Anche l’ex presidente boliviano Evo Morales è intervenuto sull’argomento, analizzando la situazione come un’opportunità per generare cambiamenti strutturali nella nazione. Morales ha poi invitato le organizzazioni internazionali a intervenire nella situazione al fine di fermare la violenza.

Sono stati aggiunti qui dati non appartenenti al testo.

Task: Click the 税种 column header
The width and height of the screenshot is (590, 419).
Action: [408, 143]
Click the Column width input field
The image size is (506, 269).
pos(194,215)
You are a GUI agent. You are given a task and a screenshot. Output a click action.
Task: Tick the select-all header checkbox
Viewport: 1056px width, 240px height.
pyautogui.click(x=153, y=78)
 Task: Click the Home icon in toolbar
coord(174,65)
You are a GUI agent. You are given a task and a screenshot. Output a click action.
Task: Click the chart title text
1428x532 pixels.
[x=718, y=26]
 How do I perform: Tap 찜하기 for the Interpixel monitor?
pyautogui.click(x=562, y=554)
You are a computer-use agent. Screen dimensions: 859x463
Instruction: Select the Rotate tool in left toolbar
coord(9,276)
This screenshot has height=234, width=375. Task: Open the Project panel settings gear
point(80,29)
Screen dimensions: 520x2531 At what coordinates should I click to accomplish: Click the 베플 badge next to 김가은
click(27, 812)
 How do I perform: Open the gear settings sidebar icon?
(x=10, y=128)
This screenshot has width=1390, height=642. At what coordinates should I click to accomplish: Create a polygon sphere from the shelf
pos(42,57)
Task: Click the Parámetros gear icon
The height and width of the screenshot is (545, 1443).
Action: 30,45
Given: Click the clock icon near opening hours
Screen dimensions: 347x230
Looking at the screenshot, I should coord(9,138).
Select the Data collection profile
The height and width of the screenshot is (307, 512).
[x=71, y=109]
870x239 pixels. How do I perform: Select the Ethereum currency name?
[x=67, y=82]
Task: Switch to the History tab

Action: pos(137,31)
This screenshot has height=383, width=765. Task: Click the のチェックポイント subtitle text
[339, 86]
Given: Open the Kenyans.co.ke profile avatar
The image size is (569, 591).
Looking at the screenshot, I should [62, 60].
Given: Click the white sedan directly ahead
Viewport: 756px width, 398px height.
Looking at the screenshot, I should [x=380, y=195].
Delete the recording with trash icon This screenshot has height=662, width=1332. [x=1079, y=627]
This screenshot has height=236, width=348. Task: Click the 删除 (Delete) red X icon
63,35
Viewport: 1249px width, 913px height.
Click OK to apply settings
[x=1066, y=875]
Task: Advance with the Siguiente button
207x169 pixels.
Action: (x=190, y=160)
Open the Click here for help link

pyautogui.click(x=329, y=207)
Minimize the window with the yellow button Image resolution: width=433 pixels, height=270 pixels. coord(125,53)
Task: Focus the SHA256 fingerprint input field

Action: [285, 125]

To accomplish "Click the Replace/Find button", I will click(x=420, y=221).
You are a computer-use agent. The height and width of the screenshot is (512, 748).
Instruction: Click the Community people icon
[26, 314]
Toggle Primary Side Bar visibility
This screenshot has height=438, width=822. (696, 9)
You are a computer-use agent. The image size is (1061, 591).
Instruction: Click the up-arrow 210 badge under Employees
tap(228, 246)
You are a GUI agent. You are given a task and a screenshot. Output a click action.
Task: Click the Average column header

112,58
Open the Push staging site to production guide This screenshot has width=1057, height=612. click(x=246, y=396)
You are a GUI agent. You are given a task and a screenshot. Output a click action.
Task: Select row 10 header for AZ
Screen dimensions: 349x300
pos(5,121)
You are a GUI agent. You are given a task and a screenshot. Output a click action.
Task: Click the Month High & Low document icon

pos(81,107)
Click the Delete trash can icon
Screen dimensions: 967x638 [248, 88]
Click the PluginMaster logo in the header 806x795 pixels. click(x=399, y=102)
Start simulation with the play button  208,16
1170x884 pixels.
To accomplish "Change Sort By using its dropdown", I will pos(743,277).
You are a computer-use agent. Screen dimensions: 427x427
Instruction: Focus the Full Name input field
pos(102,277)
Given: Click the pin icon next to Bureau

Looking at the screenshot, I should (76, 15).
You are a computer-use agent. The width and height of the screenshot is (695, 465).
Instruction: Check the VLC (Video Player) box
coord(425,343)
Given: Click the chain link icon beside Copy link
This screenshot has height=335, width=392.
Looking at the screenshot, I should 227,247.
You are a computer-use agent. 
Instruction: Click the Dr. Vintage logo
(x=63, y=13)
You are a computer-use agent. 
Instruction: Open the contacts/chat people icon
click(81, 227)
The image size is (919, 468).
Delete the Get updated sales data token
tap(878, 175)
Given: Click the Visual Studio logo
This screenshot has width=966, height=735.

António Guterres, segretario generale delle Nazioni Unite, ha invitato le autorità colombiane a usare la moderazione. “Il segretario generale sta seguendo la situazione in Colombia con grande preoccupazione, comprese le violenze che abbiamo visto, le violazioni dei diritti umani segnalate nel contesto di queste proteste“, ha detto il portavoce delle Nazioni Unite, Stéphane Dujarric. Secondo il funzionario francese, il segretario generale dell’organizzazione ha esortato tutti gli attori ad astenersi dal commettere atti di violenza e cercare una soluzione pacifica alle sfide che il Paese deve affrontare.
Altre note ufficiali sugli avvenimenti che stanno avendo luogo in Colombia sono state pubblicate dalle istituzioni di Francia, Cile, Costa Rica, Uruguay, Cuba, Spagna, Australia, Germania e Regno Unito.